(Item-finding records)
----

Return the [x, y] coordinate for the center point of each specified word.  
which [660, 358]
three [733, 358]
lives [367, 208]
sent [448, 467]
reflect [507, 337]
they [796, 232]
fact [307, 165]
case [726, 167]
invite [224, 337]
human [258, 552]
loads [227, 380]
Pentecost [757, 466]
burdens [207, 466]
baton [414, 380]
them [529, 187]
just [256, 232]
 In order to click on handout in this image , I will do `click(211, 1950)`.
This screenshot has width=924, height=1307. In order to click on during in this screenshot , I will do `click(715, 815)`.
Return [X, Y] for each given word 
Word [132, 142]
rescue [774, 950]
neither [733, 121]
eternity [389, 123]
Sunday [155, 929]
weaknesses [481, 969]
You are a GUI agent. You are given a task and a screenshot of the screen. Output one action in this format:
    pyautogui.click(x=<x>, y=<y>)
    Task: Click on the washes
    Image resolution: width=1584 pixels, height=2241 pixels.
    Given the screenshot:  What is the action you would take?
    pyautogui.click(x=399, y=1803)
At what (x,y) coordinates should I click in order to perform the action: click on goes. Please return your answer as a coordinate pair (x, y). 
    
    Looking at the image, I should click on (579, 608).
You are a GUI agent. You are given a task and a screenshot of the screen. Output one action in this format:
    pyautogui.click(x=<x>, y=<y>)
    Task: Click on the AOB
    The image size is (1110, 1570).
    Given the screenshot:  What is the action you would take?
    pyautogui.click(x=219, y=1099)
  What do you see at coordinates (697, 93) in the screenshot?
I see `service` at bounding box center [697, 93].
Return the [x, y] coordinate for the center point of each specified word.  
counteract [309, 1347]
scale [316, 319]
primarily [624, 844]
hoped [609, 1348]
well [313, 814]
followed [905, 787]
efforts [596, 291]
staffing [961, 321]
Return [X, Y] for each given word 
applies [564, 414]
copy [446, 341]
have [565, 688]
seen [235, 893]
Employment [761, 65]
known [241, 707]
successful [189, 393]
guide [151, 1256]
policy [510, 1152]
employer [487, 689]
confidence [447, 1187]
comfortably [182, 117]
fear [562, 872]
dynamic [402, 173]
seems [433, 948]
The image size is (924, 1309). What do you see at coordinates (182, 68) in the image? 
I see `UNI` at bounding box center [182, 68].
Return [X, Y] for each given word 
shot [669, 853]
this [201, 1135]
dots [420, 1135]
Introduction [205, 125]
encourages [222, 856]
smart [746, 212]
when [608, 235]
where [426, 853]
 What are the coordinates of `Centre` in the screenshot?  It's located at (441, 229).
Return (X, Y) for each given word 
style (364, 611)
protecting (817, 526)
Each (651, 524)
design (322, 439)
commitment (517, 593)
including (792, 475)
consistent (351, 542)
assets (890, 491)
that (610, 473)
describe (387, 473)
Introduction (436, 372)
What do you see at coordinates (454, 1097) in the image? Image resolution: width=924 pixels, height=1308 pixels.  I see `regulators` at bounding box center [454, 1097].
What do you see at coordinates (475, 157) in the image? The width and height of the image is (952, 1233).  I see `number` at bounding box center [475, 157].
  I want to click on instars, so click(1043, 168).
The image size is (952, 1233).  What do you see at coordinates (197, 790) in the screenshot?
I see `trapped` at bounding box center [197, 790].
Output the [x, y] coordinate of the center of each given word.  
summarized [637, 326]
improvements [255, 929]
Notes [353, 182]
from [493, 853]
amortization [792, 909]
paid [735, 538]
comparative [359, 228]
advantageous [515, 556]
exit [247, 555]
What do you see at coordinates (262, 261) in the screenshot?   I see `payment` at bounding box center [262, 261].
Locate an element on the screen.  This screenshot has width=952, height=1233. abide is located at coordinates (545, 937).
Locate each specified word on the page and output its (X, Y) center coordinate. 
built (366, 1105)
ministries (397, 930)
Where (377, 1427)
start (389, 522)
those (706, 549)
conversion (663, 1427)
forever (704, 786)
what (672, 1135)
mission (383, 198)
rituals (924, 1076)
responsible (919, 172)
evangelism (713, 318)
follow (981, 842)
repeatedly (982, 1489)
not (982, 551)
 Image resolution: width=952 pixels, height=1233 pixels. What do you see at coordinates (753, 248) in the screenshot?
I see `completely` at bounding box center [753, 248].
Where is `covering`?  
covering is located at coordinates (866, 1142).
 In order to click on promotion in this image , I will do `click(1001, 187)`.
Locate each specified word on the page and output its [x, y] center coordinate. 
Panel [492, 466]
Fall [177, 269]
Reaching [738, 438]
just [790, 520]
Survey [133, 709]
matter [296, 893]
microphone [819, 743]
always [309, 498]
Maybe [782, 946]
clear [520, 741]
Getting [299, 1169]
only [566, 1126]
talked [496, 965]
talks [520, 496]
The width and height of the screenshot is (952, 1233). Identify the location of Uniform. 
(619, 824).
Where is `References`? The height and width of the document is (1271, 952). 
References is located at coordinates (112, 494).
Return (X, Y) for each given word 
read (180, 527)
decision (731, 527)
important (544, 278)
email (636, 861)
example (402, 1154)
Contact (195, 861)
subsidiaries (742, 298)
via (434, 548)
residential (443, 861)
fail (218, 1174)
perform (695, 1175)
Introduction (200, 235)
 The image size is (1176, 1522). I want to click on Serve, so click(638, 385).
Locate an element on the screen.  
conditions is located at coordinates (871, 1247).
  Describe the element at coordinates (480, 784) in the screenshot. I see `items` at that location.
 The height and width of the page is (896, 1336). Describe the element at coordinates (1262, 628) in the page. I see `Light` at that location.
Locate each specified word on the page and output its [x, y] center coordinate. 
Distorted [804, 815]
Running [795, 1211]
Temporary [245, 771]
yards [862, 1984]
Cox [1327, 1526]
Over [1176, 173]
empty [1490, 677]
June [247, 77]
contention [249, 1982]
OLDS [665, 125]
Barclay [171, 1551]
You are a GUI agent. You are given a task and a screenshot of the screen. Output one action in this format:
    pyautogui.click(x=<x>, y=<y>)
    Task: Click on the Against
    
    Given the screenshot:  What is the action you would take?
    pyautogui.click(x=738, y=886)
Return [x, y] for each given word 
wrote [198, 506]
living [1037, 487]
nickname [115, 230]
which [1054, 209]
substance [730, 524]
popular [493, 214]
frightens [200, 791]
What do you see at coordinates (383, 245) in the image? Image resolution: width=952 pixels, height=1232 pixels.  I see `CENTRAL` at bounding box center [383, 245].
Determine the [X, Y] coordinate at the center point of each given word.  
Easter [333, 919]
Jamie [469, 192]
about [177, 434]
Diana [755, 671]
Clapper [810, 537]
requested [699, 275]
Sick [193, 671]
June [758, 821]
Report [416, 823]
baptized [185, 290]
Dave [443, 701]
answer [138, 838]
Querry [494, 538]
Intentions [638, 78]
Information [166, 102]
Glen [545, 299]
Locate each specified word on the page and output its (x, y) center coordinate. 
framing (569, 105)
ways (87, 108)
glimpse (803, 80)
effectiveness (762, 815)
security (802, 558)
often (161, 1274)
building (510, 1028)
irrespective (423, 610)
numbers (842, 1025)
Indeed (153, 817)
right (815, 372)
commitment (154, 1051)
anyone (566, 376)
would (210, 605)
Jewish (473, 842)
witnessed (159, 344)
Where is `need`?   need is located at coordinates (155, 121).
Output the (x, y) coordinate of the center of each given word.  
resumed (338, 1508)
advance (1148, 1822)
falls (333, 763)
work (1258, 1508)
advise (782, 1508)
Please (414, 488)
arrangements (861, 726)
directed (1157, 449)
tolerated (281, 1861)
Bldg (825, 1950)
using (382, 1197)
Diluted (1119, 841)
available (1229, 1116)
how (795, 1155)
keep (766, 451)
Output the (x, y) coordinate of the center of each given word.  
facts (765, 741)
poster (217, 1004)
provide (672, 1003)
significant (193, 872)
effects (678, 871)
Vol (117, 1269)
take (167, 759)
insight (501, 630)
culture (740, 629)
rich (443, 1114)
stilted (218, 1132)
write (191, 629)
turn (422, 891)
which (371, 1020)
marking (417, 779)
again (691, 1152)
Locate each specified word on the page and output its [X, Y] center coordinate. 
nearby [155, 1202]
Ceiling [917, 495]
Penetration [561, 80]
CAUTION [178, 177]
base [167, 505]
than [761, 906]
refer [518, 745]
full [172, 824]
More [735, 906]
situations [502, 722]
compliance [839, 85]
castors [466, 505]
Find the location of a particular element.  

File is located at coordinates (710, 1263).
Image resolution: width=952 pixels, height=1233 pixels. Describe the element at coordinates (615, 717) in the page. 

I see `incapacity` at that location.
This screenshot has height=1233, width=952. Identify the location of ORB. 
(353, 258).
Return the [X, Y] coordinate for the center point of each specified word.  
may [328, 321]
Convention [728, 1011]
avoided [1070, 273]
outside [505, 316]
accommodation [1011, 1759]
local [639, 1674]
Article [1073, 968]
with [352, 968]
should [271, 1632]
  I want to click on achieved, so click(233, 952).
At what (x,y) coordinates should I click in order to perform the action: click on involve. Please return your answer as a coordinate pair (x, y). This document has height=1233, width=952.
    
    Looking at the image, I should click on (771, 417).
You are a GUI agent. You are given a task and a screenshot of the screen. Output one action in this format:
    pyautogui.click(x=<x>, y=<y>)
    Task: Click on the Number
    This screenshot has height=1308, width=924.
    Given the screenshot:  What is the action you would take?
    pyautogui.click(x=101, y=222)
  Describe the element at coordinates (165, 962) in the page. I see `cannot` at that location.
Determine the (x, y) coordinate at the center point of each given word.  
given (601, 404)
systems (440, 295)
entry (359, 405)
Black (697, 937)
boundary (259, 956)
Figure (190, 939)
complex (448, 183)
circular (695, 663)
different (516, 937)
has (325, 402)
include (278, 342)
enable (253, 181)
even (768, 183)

----

:: The task ::
Reproduce the lines of the material word for word, starting at the line that contains "Sick [193, 671]" and ending at the line that contains "rich (443, 1114)", with both of those lines included.

:: Finished task ::
Sick [193, 671]
June [758, 821]
Report [416, 823]
baptized [185, 290]
Dave [443, 701]
answer [138, 838]
Querry [494, 538]
Intentions [638, 78]
Information [166, 102]
Glen [545, 299]
Locate each specified word on the page and output its (x, y) center coordinate. 
framing (569, 105)
ways (87, 108)
glimpse (803, 80)
effectiveness (762, 815)
security (802, 558)
often (161, 1274)
building (510, 1028)
irrespective (423, 610)
numbers (842, 1025)
Indeed (153, 817)
right (815, 372)
commitment (154, 1051)
anyone (566, 376)
would (210, 605)
Jewish (473, 842)
witnessed (159, 344)
Where is `need`?   need is located at coordinates (155, 121).
Output the (x, y) coordinate of the center of each given word.  
resumed (338, 1508)
advance (1148, 1822)
falls (333, 763)
work (1258, 1508)
advise (782, 1508)
Please (414, 488)
arrangements (861, 726)
directed (1157, 449)
tolerated (281, 1861)
Bldg (825, 1950)
using (382, 1197)
Diluted (1119, 841)
available (1229, 1116)
how (795, 1155)
keep (766, 451)
Output the (x, y) coordinate of the center of each given word.  
facts (765, 741)
poster (217, 1004)
provide (672, 1003)
significant (193, 872)
effects (678, 871)
Vol (117, 1269)
take (167, 759)
insight (501, 630)
culture (740, 629)
rich (443, 1114)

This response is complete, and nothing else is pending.